# Eeek, new horse arrives tomorrow!!



## T85 (2 April 2015)

Hi, I don't post much in here but am so excited!! My new horse arrives in the morning. He will be the first one I have owned outright and not loaned or shared!! I cannot wait! X


----------



## 9tails (3 April 2015)

How exciting!  It was the most amazing day for me when I got mine, it's only got better over the years.  Good luck!


----------



## _GG_ (3 April 2015)

Oh, how exciting. Having just bought a new one myself and currently sorting collection, I totally understand your excitement. 
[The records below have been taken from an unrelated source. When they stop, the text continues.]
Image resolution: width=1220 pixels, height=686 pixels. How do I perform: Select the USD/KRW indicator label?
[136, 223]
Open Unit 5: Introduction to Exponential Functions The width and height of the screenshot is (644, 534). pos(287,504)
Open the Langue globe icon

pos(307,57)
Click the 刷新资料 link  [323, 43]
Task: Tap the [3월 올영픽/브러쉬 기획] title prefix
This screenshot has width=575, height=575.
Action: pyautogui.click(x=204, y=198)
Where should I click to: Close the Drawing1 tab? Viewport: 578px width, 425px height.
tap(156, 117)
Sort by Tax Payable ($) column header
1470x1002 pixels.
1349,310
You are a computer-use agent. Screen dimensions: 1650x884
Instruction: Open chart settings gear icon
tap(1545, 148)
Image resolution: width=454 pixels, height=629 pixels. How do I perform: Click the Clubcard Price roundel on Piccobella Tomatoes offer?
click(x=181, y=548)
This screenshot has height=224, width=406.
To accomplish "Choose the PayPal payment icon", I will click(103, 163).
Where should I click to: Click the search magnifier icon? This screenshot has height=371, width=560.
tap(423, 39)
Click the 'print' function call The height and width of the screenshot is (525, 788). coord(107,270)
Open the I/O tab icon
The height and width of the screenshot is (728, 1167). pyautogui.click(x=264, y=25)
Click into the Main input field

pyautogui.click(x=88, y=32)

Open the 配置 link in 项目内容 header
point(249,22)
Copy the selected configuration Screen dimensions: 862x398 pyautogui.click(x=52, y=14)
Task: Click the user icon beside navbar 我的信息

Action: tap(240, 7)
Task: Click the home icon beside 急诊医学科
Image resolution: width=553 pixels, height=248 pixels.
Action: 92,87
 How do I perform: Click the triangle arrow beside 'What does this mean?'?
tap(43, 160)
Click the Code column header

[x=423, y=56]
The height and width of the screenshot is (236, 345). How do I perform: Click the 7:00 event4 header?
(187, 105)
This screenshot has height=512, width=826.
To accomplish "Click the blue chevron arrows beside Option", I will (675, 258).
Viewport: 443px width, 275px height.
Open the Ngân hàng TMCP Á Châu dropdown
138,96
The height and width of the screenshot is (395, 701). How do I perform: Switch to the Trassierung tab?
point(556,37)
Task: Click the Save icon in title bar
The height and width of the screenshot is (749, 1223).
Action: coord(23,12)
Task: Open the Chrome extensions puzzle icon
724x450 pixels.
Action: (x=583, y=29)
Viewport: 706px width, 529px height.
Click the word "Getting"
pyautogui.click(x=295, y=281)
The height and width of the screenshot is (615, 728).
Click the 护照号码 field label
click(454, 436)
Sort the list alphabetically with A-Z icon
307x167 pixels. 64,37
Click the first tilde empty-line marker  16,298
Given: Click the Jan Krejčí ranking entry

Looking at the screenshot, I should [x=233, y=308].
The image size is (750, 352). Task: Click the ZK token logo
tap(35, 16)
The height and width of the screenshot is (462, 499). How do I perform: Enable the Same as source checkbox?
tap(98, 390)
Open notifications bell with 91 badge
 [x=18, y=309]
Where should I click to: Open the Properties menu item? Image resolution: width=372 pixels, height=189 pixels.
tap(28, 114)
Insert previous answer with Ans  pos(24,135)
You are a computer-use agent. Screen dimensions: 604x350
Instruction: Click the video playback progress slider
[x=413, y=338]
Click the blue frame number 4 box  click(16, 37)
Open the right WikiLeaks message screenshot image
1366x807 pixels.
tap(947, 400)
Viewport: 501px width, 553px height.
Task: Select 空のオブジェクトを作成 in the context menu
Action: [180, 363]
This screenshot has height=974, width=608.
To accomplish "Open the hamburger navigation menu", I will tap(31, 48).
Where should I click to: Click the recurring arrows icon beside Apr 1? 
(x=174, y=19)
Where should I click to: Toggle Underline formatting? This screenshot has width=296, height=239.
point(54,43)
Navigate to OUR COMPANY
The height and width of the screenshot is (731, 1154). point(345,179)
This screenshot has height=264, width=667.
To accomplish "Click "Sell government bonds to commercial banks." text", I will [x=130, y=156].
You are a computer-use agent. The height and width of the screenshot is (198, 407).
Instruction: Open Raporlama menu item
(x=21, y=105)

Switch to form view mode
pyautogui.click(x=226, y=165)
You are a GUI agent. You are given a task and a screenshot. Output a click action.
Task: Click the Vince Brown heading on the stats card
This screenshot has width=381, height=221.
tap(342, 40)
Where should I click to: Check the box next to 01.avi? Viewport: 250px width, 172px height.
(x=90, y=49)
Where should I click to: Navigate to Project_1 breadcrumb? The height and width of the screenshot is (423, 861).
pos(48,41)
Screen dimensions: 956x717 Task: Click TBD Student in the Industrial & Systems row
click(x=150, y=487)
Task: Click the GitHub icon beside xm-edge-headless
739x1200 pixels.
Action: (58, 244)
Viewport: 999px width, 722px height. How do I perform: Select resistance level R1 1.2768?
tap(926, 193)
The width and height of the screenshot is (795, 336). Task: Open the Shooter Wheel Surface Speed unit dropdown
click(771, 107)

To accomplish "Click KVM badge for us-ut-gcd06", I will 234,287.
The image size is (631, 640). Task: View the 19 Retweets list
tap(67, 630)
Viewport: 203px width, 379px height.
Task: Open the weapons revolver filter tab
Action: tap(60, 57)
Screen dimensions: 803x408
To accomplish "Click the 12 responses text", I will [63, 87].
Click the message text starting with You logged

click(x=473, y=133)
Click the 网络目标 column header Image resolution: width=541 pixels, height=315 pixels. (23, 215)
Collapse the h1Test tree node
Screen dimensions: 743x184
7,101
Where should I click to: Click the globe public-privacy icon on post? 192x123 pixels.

Massive congratulations and please post lots of pics when he's with you xxx


----------



## Bradsmum (3 April 2015)

Very exciting.  Be prepared for his wardrobe to increase - it just magically does from my experience.  Brad came with one rug 4 years ago and now has 13.  Ooo 13 could be unlucky, must find something he NEEDS to rectify that -lol.  Good luck with your new horsey and have fun.


----------



## T85 (3 April 2015)

Thanku. He arrives in a couple of hours. He is the horse in my profile pic. Haven't worked out how to post photos on a thread yet. Yes he isn't coming with any rugs so I get to do some pony shopping!! &#128516; x


----------



## ahorseandadog (23 April 2015)

Lucky you! Although, I have the pleasure of owning a horse there is nothing like hugging your new horse for time in your (hopefully) long life together.


----------



## _GG_ (23 April 2015)

C'mon T85....it's been AAAAAAAAAAAAAAAAAAAAAAAAAAAAAAAAAAAAAAAAAaages...what's the dilio? 

We need a full report and pictures


----------



## applecart14 (24 April 2015)

May you have many happy years together, and your future be bright and happy.

I have some tips for you - I hope you won't take offence, I have owned six of my own now and know the routine!
Tip - did you remember to find out what he had been fed so that you could buy some of the same in to start with before changing over?
Tip - if he is a WB (especially if imported) be very careful how long you turn him out for on the spring grass to start with.  In our region its meant to rain today so its possible there could be a small flush of grass.
Tip - is he covered on insurance from the day you pick him up?  We used to insure the horse from midnight the day before collection and we used to collect/arrange delivery as soon after passing the vetting as possible.

Good luck best wishes xxx


----------



## _GG_ (24 April 2015)

applecart14 said:



			May you have many happy years together, and your future be bright and happy.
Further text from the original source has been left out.